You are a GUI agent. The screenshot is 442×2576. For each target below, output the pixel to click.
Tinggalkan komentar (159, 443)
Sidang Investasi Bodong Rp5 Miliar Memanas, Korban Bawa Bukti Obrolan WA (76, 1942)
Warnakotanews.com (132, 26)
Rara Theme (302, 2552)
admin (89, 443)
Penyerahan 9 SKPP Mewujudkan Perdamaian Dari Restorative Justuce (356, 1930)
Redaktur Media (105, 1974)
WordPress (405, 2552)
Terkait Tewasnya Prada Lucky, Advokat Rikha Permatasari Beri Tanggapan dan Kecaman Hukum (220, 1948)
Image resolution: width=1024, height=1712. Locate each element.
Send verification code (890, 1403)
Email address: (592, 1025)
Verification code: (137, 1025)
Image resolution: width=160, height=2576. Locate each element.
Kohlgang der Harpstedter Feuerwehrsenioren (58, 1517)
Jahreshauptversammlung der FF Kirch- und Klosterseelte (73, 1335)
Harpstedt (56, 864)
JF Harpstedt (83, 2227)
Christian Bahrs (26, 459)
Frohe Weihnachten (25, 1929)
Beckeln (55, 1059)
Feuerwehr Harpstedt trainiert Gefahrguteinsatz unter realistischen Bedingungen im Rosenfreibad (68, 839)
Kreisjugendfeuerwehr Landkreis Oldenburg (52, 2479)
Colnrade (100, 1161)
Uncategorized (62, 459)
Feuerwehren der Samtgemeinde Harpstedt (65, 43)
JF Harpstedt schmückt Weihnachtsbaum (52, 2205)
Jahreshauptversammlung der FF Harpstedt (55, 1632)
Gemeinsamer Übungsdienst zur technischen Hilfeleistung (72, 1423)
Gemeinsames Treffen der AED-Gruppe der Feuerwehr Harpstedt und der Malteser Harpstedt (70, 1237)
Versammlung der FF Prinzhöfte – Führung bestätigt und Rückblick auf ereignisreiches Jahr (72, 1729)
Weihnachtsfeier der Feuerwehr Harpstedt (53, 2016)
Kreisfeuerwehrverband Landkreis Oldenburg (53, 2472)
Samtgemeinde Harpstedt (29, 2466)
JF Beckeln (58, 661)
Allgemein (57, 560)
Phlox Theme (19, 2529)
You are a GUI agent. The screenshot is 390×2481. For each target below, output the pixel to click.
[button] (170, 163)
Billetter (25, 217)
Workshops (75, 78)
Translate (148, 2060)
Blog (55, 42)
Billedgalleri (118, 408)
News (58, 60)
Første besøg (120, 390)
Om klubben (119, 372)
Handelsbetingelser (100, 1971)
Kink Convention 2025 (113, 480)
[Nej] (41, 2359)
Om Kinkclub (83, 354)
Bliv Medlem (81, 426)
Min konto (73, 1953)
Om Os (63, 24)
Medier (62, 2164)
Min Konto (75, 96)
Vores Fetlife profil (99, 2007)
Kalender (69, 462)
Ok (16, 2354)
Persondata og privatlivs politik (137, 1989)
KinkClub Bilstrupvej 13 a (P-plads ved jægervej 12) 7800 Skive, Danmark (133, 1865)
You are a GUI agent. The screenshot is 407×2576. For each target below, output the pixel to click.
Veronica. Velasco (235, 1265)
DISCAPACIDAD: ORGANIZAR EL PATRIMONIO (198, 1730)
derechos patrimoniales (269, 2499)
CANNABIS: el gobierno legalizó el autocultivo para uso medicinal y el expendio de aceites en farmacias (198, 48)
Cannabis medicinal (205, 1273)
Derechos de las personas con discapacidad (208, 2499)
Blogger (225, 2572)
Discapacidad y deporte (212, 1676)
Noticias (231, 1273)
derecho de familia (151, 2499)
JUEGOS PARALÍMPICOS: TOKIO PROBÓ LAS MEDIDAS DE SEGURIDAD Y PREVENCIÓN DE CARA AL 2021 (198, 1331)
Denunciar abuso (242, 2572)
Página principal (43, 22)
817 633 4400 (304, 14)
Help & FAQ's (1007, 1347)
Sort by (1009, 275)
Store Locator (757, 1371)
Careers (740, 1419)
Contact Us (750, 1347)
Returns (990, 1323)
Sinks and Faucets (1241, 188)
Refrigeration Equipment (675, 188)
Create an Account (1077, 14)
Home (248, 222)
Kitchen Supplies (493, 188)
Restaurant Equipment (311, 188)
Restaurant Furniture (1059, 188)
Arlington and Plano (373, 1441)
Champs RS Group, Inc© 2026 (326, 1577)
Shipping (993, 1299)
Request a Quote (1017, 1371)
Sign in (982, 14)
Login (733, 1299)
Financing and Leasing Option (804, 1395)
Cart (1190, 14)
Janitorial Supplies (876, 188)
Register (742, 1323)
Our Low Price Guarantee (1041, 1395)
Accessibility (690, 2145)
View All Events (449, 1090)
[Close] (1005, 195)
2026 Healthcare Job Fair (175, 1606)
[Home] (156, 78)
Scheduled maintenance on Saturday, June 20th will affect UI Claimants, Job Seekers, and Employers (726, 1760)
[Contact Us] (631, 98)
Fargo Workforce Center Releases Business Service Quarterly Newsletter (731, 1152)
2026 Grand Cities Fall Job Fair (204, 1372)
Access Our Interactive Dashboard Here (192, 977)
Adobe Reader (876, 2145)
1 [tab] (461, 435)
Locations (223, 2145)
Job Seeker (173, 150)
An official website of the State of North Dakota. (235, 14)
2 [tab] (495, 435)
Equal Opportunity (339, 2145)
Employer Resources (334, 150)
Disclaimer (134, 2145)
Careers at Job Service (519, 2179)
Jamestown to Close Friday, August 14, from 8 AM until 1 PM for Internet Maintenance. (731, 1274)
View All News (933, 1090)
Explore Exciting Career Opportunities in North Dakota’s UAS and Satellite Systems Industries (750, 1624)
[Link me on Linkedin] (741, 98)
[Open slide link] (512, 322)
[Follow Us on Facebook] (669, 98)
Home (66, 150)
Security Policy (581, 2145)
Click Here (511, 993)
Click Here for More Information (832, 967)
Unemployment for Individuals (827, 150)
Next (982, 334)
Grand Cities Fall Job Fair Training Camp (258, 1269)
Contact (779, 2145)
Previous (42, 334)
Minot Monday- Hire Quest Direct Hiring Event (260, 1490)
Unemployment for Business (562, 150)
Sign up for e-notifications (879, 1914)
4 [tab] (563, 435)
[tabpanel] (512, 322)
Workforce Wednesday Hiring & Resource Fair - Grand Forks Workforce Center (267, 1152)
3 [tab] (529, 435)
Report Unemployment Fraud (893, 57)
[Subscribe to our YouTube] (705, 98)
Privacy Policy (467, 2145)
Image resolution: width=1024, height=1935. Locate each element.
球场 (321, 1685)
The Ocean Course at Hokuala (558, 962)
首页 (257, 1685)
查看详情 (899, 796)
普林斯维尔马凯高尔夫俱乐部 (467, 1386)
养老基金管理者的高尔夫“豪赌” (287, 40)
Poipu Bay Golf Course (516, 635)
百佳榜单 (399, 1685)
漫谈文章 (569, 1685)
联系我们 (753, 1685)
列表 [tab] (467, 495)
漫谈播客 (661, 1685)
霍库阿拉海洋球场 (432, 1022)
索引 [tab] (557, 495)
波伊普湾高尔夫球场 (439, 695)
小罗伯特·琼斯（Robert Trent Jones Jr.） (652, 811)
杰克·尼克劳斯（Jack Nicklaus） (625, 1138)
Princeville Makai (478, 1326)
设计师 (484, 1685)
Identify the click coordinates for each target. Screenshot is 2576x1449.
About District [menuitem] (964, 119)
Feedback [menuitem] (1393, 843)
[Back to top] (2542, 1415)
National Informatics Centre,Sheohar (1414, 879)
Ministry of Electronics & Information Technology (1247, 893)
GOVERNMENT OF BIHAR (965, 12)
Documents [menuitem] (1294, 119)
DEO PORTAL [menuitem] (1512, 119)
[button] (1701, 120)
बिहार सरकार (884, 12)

------------------------------

Within the material above, extract exactly the lines that start at the line containing "Kalender (69, 462)" and stop after the line containing "derecho de familia (151, 2499)", and only those.

[EXERCISE OUTPUT]
Kalender (69, 462)
Ok (16, 2354)
Persondata og privatlivs politik (137, 1989)
KinkClub Bilstrupvej 13 a (P-plads ved jægervej 12) 7800 Skive, Danmark (133, 1865)
You are a GUI agent. The screenshot is 407×2576. For each target below, output the pixel to click.
Veronica. Velasco (235, 1265)
DISCAPACIDAD: ORGANIZAR EL PATRIMONIO (198, 1730)
derechos patrimoniales (269, 2499)
CANNABIS: el gobierno legalizó el autocultivo para uso medicinal y el expendio de aceites en farmacias (198, 48)
Cannabis medicinal (205, 1273)
Derechos de las personas con discapacidad (208, 2499)
Blogger (225, 2572)
Discapacidad y deporte (212, 1676)
Noticias (231, 1273)
derecho de familia (151, 2499)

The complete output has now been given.